For this reason, residents command the greatest influence at the local, regional, and state levels. The federal government under the Trump administration has displayed its intent to weaken the public sector while entrenching the control of private actors, but officials in other tiers of government are particularly receptive and susceptible to community involvement. Communities can and should be asking their town and city offices about their responsible AI strategies. They should be requesting information about AI contracts under consideration or in place. They should hold officials to account for partnerships with major tech companies and refuse to let their taxpayer money line billionaires’ pockets.

My immersion in the world of greener AI opened my eyes to approaches to technology that maximize public good while minimizing planetary harm. It is a discourse that we desperately need, not just in government settings but throughout nonprofit and private sectors and beyond. I hope, though, that the concept will be just one provocation in a larger social reckoning over how the public sector orients itself toward this industry and its AI project.

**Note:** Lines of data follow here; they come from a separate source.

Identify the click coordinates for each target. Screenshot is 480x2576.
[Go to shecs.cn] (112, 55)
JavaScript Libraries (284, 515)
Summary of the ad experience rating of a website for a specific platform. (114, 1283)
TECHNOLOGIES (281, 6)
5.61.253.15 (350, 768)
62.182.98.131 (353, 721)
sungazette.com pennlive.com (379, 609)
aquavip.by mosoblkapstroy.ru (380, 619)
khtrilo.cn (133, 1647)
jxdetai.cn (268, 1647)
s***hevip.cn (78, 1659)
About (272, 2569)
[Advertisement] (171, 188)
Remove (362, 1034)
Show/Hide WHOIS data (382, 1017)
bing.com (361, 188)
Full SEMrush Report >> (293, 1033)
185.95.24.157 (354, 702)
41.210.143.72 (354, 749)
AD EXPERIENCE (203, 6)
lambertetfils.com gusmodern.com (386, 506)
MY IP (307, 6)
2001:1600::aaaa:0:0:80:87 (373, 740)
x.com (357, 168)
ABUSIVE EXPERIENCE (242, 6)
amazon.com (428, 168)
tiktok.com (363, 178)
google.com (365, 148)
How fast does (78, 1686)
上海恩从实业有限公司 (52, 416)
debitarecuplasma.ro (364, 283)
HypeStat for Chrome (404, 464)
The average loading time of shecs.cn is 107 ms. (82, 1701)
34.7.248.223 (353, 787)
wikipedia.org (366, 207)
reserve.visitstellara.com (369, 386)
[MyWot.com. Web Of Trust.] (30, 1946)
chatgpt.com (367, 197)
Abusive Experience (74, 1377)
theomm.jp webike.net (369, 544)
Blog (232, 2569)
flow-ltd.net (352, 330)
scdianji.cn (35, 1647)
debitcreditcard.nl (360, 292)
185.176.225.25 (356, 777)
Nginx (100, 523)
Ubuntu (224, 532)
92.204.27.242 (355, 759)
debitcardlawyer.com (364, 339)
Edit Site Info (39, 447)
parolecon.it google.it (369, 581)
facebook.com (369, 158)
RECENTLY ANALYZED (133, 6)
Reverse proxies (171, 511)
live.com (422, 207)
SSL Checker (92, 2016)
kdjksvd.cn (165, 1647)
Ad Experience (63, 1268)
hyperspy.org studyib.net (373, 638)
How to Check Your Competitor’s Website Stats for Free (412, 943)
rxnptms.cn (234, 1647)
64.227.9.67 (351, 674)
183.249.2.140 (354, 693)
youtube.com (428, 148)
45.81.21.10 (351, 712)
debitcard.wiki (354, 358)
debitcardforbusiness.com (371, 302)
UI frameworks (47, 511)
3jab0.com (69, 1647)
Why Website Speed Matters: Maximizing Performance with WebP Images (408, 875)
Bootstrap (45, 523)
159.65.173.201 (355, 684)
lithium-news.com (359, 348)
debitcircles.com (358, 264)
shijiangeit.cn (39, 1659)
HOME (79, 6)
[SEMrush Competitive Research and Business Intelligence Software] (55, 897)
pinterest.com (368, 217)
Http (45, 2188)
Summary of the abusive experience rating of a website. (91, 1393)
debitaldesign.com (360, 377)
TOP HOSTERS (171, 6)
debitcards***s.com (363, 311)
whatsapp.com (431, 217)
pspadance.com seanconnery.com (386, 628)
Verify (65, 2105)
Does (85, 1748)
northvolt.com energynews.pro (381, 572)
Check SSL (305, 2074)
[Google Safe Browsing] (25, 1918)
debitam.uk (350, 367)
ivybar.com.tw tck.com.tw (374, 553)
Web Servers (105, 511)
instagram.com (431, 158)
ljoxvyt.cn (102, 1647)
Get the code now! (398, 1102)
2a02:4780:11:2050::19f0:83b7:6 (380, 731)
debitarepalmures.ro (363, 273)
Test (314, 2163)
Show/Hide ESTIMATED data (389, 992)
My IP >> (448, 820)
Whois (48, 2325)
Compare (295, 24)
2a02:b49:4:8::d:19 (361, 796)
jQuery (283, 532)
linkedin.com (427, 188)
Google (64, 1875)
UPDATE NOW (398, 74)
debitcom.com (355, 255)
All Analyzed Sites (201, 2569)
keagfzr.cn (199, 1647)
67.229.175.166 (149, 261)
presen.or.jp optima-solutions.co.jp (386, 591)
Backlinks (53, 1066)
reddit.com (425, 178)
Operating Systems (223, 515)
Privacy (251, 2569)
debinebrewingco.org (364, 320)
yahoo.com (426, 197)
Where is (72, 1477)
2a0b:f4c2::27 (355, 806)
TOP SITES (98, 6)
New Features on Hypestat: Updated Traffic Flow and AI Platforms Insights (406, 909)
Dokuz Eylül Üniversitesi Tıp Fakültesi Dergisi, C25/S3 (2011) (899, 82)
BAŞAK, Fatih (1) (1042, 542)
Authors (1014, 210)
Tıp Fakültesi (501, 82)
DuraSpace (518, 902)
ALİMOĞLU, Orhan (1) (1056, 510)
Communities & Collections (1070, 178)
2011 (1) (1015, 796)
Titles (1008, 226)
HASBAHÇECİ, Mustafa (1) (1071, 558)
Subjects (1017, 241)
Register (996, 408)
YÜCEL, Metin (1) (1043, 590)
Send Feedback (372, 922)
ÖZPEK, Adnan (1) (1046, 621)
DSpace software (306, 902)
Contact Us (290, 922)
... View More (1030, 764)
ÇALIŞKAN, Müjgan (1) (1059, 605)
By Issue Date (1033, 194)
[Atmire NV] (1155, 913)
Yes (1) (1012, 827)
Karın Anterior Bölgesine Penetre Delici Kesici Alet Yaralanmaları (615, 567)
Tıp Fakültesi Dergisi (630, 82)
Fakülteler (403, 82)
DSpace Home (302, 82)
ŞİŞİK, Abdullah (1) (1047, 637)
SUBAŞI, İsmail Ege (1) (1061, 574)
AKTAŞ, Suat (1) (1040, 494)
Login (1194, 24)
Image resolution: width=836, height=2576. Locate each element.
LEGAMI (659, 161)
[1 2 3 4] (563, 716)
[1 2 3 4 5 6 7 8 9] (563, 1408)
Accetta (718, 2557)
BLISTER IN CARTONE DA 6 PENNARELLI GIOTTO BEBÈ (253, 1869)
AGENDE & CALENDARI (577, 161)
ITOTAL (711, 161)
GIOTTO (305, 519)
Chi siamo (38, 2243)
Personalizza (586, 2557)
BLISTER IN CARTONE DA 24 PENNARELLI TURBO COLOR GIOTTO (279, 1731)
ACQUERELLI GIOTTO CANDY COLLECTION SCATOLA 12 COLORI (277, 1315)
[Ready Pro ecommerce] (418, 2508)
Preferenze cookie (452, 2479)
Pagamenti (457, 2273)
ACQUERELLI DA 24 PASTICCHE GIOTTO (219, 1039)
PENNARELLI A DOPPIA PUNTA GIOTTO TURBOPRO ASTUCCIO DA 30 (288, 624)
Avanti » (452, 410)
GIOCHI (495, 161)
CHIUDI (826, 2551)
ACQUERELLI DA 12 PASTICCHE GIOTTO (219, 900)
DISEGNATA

We have more power than we might realize to leverage the civic and public sectors to fight corporate interests and demand a sustainable future.

“Greening AI in the public sector: a handbook for procurement” was supported by the Internet Society Foundation, and was written for Dr. Tamara Kneese's Climate, Technology, and Justice program at Data & Society. The author wishes to express gratitude to Dr. Kneese and Dr. Meg Young for their partnership on this project. The opinions expressed here are solely those of the author and do not necessarily reflect the views, positions, or policies of the Data & Society Research Institute, the GovAI Coalition, or the author’s other affiliated professional organizations.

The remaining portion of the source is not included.